 A Constituição e a Lei de Greve garantem o direito à greve.

 A greve é de todos, mas é importante que cada bancário faça a sua parte para a categoria alcançar seus objetivos.

 Denuncie ao Sindicato o assédio moral e a coação dos bancos para furar a greve ou trabalhar em outro site ou por acesso remoto.

 Desligue ou "perca" seu celular.  

 Se você for convidado para trabalhar durante a paralisação, não aceite. É contra a lei de greve. Grave o registro da mensagem de celular, com hora e data e encaminhe ao Sindicato.

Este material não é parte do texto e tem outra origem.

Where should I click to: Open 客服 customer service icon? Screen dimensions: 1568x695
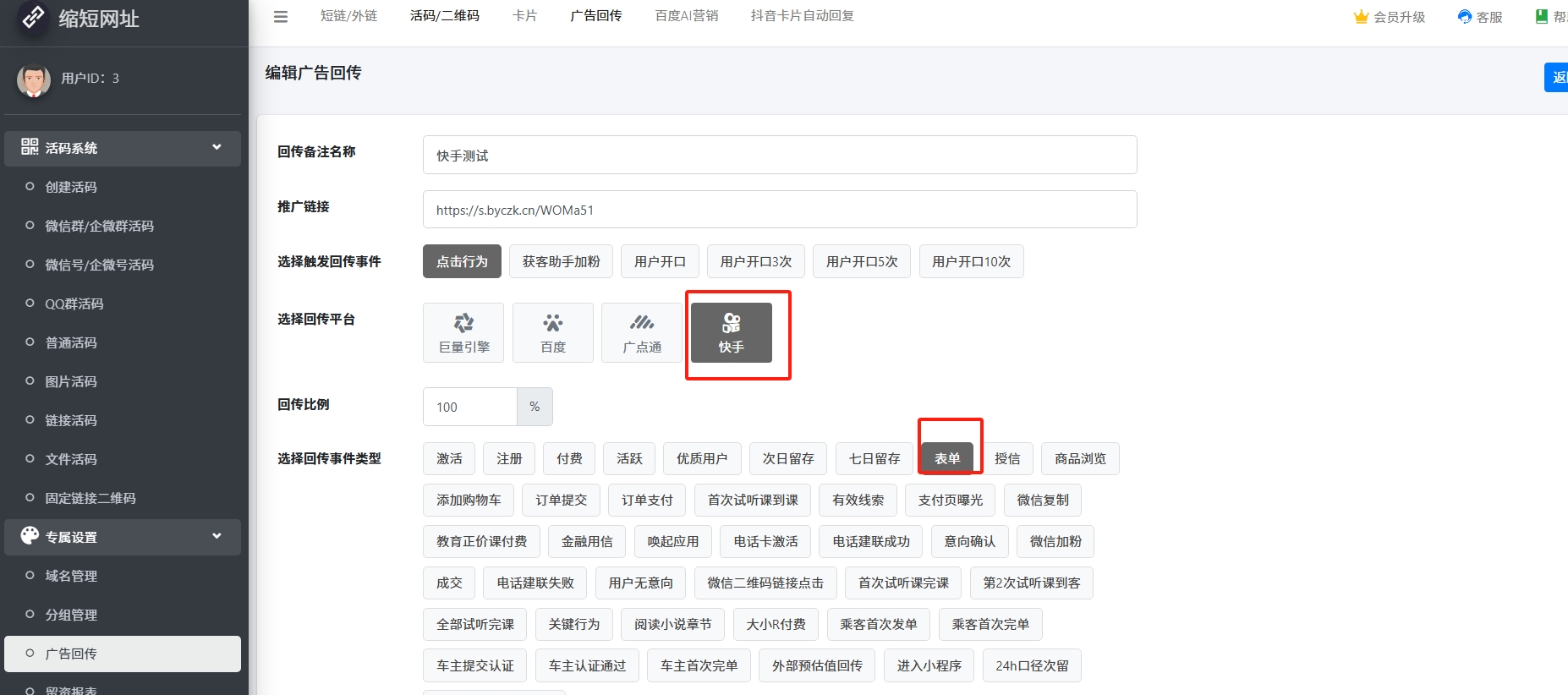1465,17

 Trabalhar em casa durante a greve, além de desrespeitar e enfraquecer a luta dos seus colegas, pode trazer problemas jurídicos, uma vez que isso não está previsto no contrato de trabalho.

 Os bancos vão tentar confundir a categoria. Acredite apenas nas informações divulgadas pelo Sindicato.

 Caso a polícia ou oficial de Justiça apareça, permaneça na agência sem azer o confronto. Exija a identificação do oficial de Justiça, leia o ofício na íntegra, anote dados e comunique o coordenador e o Sindicato imediatamente.

 Convença os colegas bancários sobre a importância da greve e da unidade da categoria. Convença-os a participar das manifestações em agências de outros bancos.

 Informe os clientes dos motivos da greve, da exploração e desrespeito dos bancos com clientes e população. Procure ajudar a clientela.

 Permaneça no comitê de esclarecimento pelo menos até as 16 horas.

 Vá às atividades, reuniões e assembleias convocadas pelo Sindicato. Elas são importantes para debater e fortalecer a estratégia de mobilização para pressionar os banqueiros.

 Tenha sempre em mãos os telefones do Sindicato.